*STATED GOAL*: Rewrite the entries below as a numbered list with one line per item, skipping any blank lines.

Rows of pointing data:
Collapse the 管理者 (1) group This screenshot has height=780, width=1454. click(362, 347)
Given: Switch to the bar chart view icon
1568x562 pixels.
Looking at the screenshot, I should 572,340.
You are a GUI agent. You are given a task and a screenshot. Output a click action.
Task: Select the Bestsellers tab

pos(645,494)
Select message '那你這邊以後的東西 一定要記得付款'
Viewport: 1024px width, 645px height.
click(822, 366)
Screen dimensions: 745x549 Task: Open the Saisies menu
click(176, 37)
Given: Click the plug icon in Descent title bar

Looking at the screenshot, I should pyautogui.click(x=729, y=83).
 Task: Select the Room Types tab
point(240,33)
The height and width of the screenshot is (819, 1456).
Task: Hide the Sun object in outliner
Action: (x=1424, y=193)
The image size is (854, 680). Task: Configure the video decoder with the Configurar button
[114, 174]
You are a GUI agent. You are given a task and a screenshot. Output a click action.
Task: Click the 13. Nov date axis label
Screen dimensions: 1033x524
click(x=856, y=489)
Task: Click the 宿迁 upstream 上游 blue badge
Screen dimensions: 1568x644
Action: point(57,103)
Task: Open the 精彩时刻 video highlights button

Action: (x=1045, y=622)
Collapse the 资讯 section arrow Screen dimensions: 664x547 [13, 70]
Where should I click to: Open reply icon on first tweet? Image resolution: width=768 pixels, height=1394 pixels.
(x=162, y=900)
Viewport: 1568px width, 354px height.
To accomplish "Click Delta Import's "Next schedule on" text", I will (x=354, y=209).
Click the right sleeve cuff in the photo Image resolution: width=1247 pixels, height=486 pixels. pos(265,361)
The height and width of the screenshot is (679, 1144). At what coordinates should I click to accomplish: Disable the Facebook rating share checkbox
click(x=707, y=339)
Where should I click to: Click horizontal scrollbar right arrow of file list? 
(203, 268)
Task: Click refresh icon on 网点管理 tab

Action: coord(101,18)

*ANSWER TO THIS PROBLEM*:
1. Collapse the 管理者 (1) group This screenshot has height=780, width=1454. click(362, 347)
2. Given: Switch to the bar chart view icon
3. 1568x562 pixels.
4. Looking at the screenshot, I should 572,340.
5. You are a GUI agent. You are given a task and a screenshot. Output a click action.
6. Task: Select the Bestsellers tab
7. pos(645,494)
8. Select message '那你這邊以後的東西 一定要記得付款'
9. Viewport: 1024px width, 645px height.
10. click(822, 366)
11. Screen dimensions: 745x549 Task: Open the Saisies menu
12. click(176, 37)
13. Given: Click the plug icon in Descent title bar
14. Looking at the screenshot, I should pyautogui.click(x=729, y=83).
15.  Task: Select the Room Types tab
16. point(240,33)
17. The height and width of the screenshot is (819, 1456).
18. Task: Hide the Sun object in outliner
19. Action: (x=1424, y=193)
20. The image size is (854, 680). Task: Configure the video decoder with the Configurar button
21. [114, 174]
22. You are a GUI agent. You are given a task and a screenshot. Output a click action.
23. Task: Click the 13. Nov date axis label
24. Screen dimensions: 1033x524
25. click(x=856, y=489)
26. Task: Click the 宿迁 upstream 上游 blue badge
27. Screen dimensions: 1568x644
28. Action: point(57,103)
29. Task: Open the 精彩时刻 video highlights button
30. Action: (x=1045, y=622)
31. Collapse the 资讯 section arrow Screen dimensions: 664x547 [13, 70]
32. Where should I click to: Open reply icon on first tweet? Image resolution: width=768 pixels, height=1394 pixels.
33. (x=162, y=900)
34. Viewport: 1568px width, 354px height.
35. To accomplish "Click Delta Import's "Next schedule on" text", I will (x=354, y=209).
36. Click the right sleeve cuff in the photo Image resolution: width=1247 pixels, height=486 pixels. pos(265,361)
37. The height and width of the screenshot is (679, 1144). At what coordinates should I click to accomplish: Disable the Facebook rating share checkbox
38. click(x=707, y=339)
39. Where should I click to: Click horizontal scrollbar right arrow of file list? 
40. (203, 268)
41. Task: Click refresh icon on 网点管理 tab
42. Action: coord(101,18)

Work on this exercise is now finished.